All in all, while most of the reports were below expectations, the surprise from the Nonfarm payrolls report offset some of the concerns in the labor market. Given this, both equity and fixed-income markets were broadly higher for the week.
Economy
- Markets were broadly higher this week despite weaker-than-expected job numbers. The S&P 500 was up 1.3%, the Nasdaq was up 2.4%, and the small-cap Russell 2000 was down -2.1%.
- The S&P Global U.S. Manufacturing PMI was revised higher to 51.3 in May compared to 50 in April. The reading signaled a modest improvement in the health of the manufacturing sector, the fourth in the past five months.

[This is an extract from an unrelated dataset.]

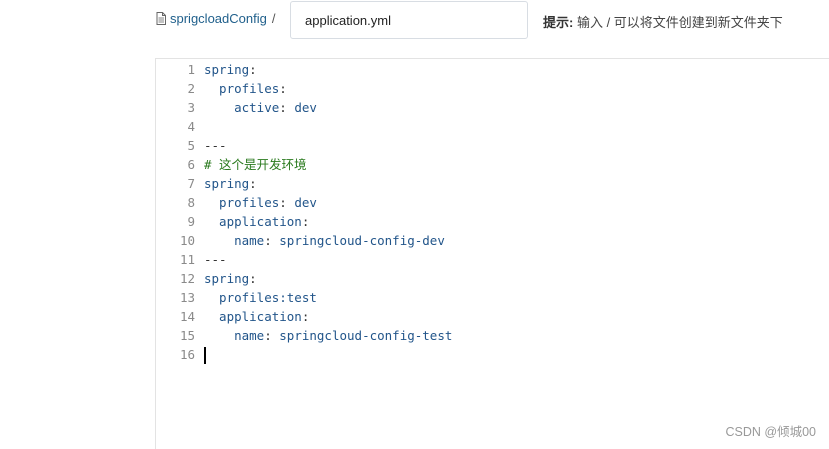 The image size is (829, 449). I want to click on code-line: # 这个是开发环境, so click(328, 164).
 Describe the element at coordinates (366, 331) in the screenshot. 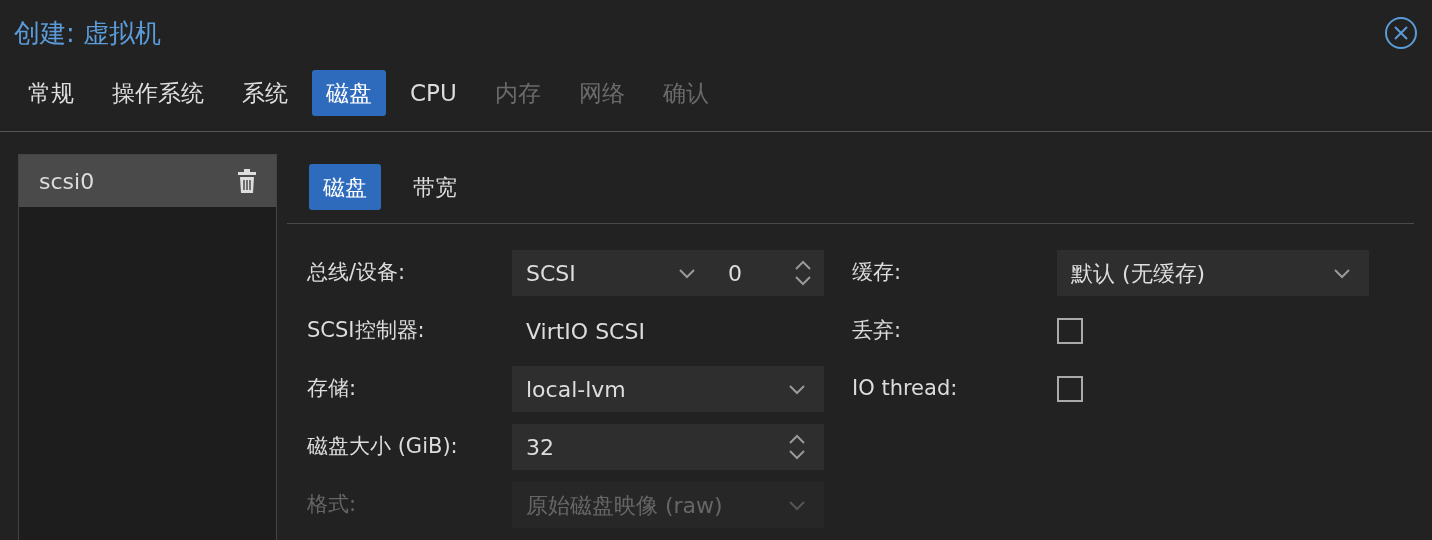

- The S&P Global U.S. Services PMI came in at 54.8 in May, pointing to the most robust growth in the services sector in a year.
- Average hourly earnings for all employees on U.S. private nonfarm payrolls increased by 0.4% in May, above market forecasts of a 0.3% gain. It was the most significant increase in wages in four months.
Stocks
- U.S. equities were in positive territory. Technology and Healthcare were the top performers, while Utilities and Energy lagged. Growth stocks led value stocks, and large caps beat small caps.
- International equities closed lower for the week. Emerging markets fared better than developed markets.
Bonds
- The 10-year Treasury bond yield decreased eight basis points to 4.43% during the week.
- Global bond markets were in positive territory this week.
- Government bonds led for the week, followed by corporate bonds and high-yield bonds.